> **ACTIVITY**: Take the line containing "This screenshot has height=435, width=459." and all lines after it, through the end of the material, and repeat them exactly, pictures left out.

> **INPUT FOR THIS TASK**:

□ □ □ □ □ □ □

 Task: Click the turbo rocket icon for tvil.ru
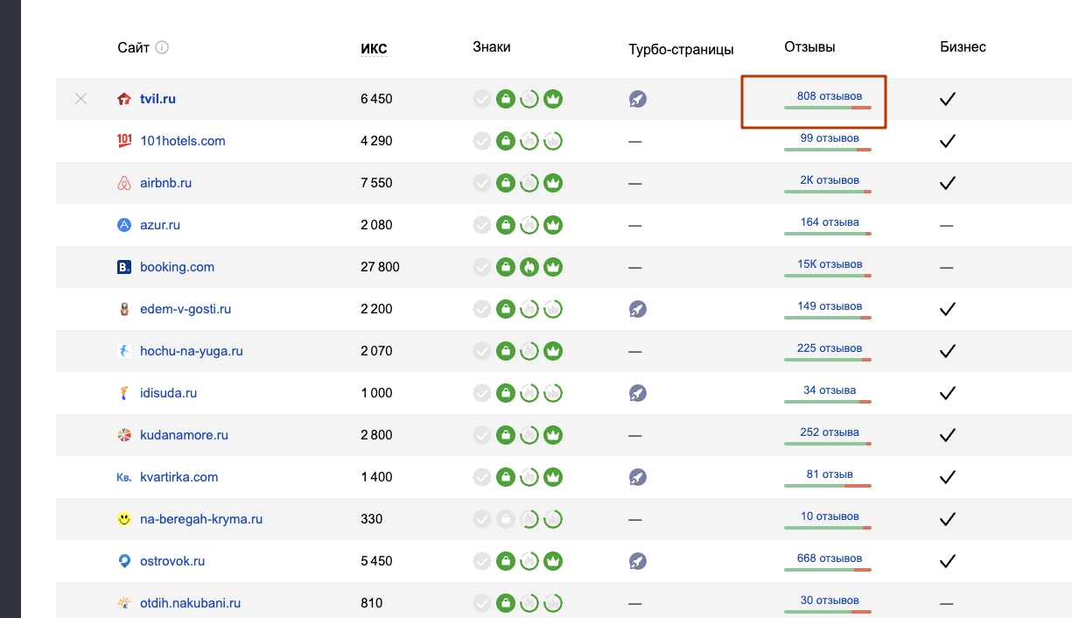(x=637, y=99)
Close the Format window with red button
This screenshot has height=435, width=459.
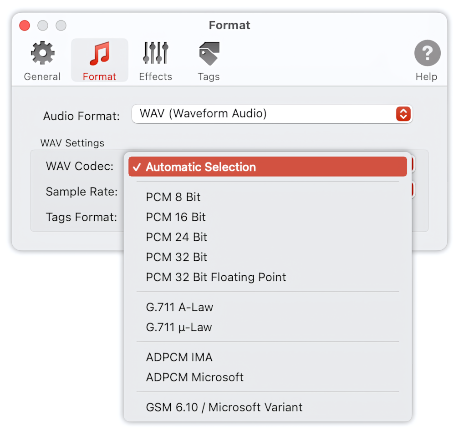[x=25, y=25]
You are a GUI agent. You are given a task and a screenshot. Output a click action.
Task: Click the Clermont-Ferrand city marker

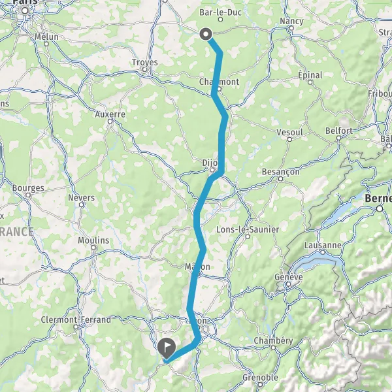tap(76, 327)
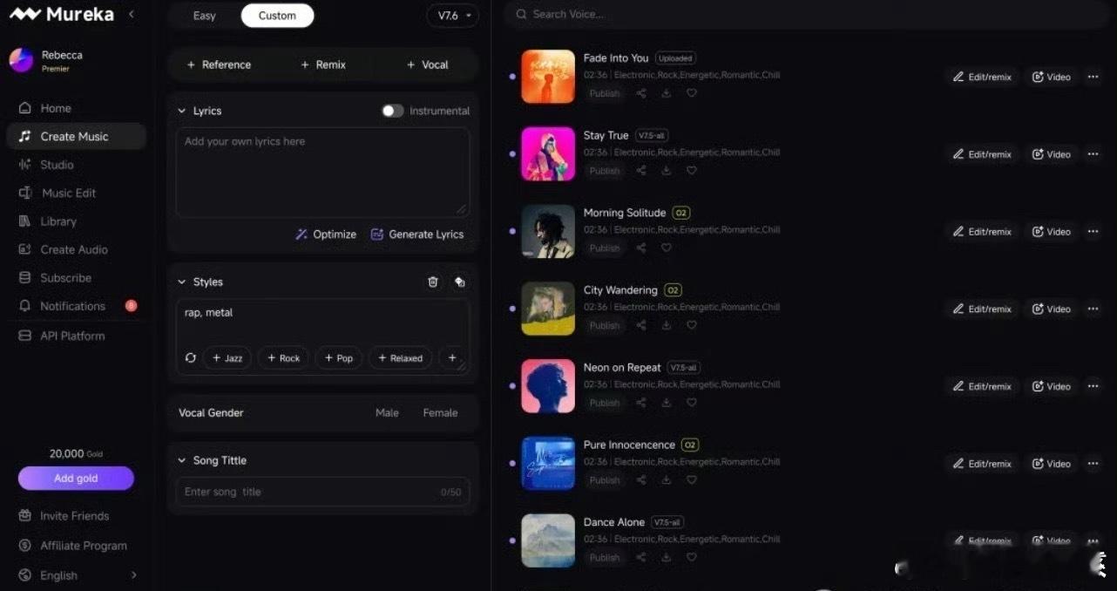Download the song Fade Into You

pos(667,93)
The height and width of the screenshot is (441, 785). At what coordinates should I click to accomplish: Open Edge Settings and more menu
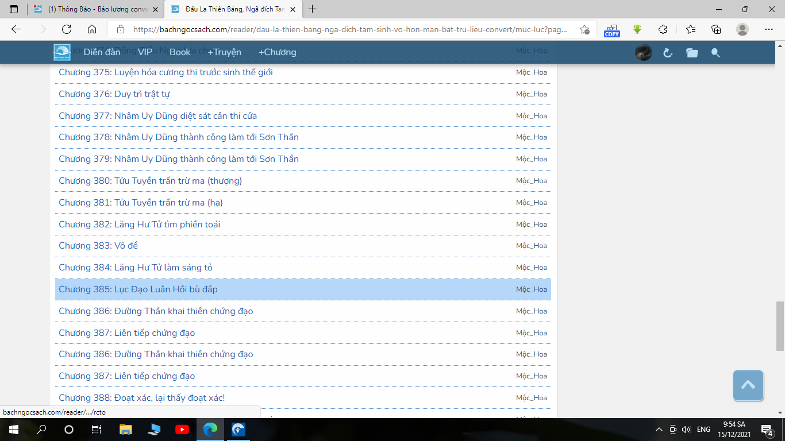coord(769,29)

□ □ □ □ □ □ □

> **EXPECTED OUTPUT**:
This screenshot has height=435, width=459.
[x=25, y=25]
You are a GUI agent. You are given a task and a screenshot. Output a click action.
Task: Click the Clermont-Ferrand city marker

tap(76, 327)
Download the song Fade Into You

pos(667,93)
The height and width of the screenshot is (441, 785). At what coordinates should I click to accomplish: Open Edge Settings and more menu
coord(769,29)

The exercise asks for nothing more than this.